Wirtschaft sorgt sich
Die Chefin des britischen Industrieverbands CBI, Carolyn Fairbairn, kritisiert den Rücktritt: "Das ist ein wirklicher Schlag. Die Wirtschaft hat die Einigkeit, die das Kabinett am Freitag demonstriert hat, sehr begrüßt. Monatelang waren sie zu keiner Entscheidung in der Lage. Die Unsicherheit für die Wirtschaft ist groß." Nun sei die Frage, was jetzt passiere. Die Zeit dränge.
In rund neun Monaten soll Großbritannien die EU verlassen. Bislang konnte May mit ihren komplizierten Vorschlägen einer Zollpartnerschaft bei der EU nicht punkten.
Die Wirtschaft hatte den Stillstand bei den Brexit-Verhandlungen immer wieder kritisiert.

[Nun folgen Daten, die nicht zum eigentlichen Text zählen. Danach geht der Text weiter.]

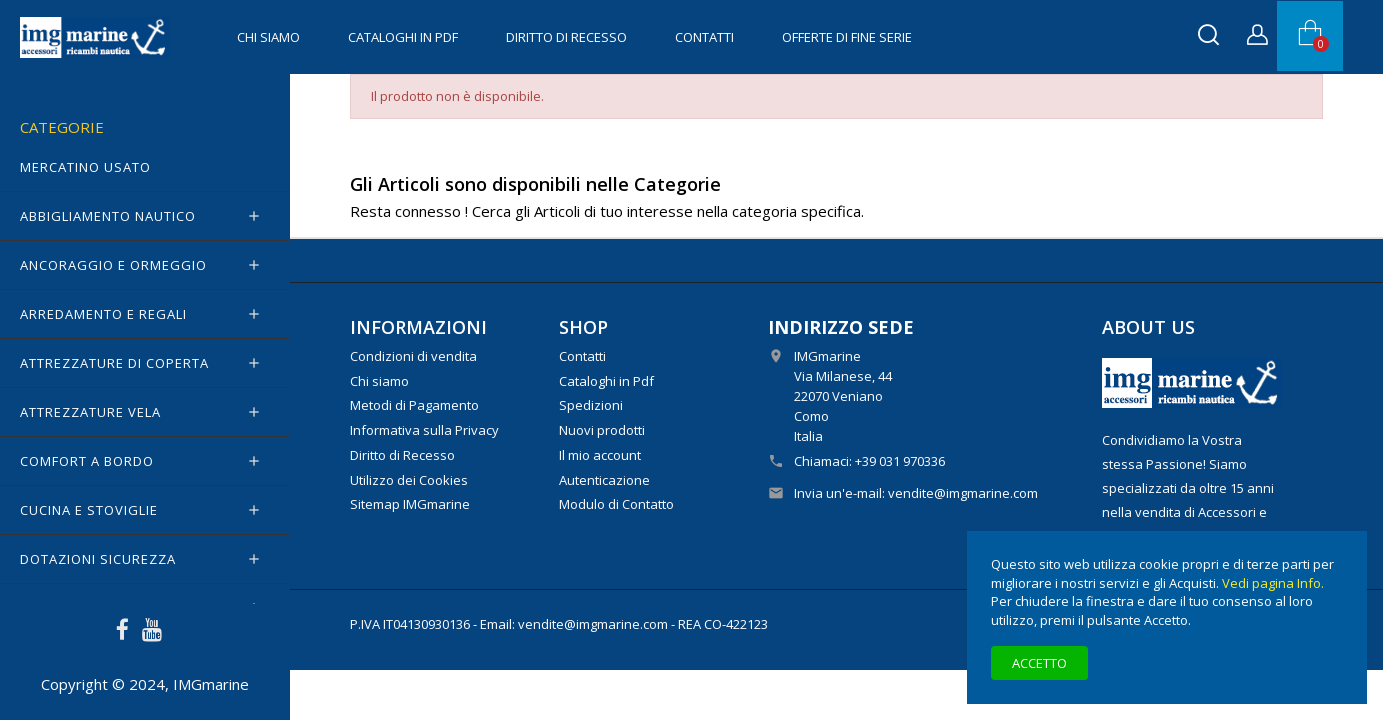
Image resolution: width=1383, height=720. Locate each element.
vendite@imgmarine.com (963, 493)
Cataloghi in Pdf (403, 37)
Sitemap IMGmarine (410, 504)
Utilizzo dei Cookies (409, 480)
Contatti (704, 37)
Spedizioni (591, 405)
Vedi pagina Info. (1273, 583)
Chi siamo (268, 37)
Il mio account (600, 455)
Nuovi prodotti (602, 430)
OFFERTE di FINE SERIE (847, 37)
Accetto (1039, 663)
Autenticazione (604, 480)
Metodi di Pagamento (414, 405)
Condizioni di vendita (413, 356)
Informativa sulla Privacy (424, 430)
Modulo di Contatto (616, 504)
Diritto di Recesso (566, 37)
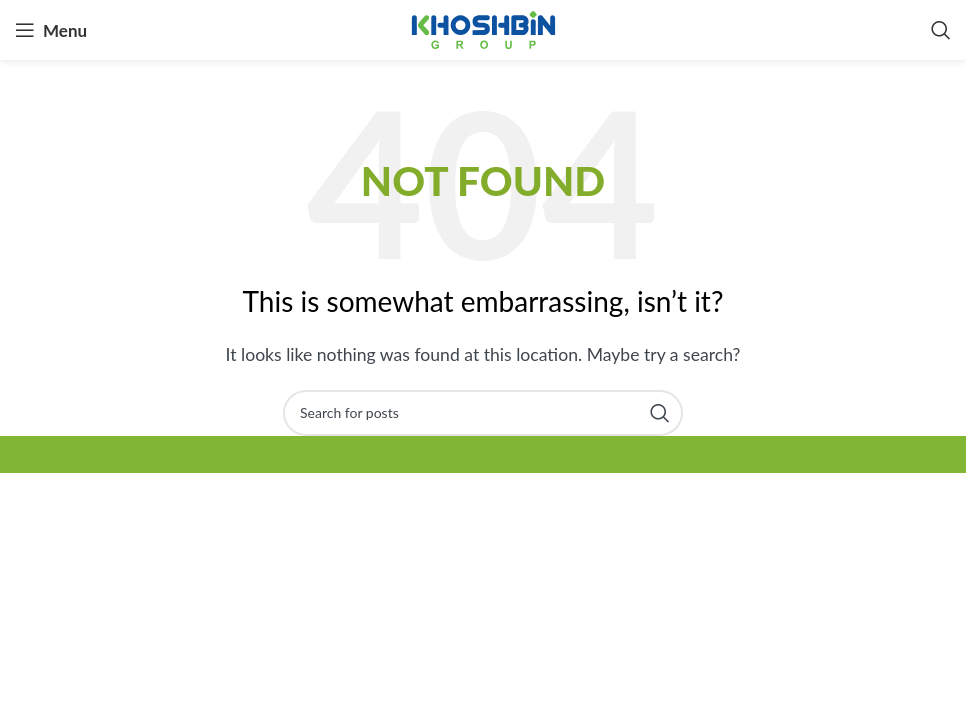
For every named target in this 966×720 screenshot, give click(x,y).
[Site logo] (483, 27)
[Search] (941, 30)
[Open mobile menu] (51, 30)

Insbesondere Airbus warnte: Im schlimmsten Fall, wenn sich die Verhandlungsteams aus London und Brüssel nicht einigen, könne der EU-Austritt dazu führen, dass der Konzern sich von der Insel verabschiede. In den letzten Wochen vollzog May eine Kehrtwende - hin zu einem weicheren Brexit.
Am vergangenen Freitag war das Kabinett zu einer Sondersitzung auf dem Landsitz der britischen Premierministerin in Chequers zusammengekommen. May hatte auf ihre Minister Druck ausgeübt. Wer sich gegen sie stelle, werde entlassen. Vor Beginn der Sitzung mussten alle ihre Handys abgeben. Doch Kündigungen gab es am Ende nicht. Selbst Außenminister Boris Johnson, der bekanntermaßen für einen harten Bruch mit der EU steht, äußerte sich zwar abfällig, die Pläne seien "Mist". Am Ende stimmte er der Linie von May jedoch zu.
Theresa May lobte in einem Brief die Arbeit von David Davis.
Im neuen Brexit-Plan strebt May eine Freihandelszone für Güter an, die den reibungslosen Handel mit der EU gewährleisten soll. Dadurch würde eine Grenze mit Kontrollen zwischen dem EU-Mitglied Irland und der britischen Provinz Nordirland vermieden. Der Dienstleistungssektor soll ausgenommen bleiben.
Löst Davis Kettenreaktion aus?
Der Rücktritt ihres Brexit-Ministers ist für May ein harter Schlag. In britischen Medien wird gemutmaßt, dass weitere Minister Davis' Beispiel folgen werden.
Gesundheitsminister Jeremy Hunt appellierte an die Geschlossenheit des Kabinetts: "Am Ende schadet unserem Land am meisten, wenn wir nicht hinter unserer Premierministerin stehen. Es könnte zu einer Brexit-Lähmung kommen. Wenn wir den Brexit liefern wollen, für den die Briten gestimmt haben, dann müssen wir uns hinter Theresa May stellen."
May hat sich selbst noch nicht öffentlich geäußert. Doch der neue Brexit-Minister steht fest: Dominic Raab - Minister für Wohnungswesen, ein Brexit-Hardliner.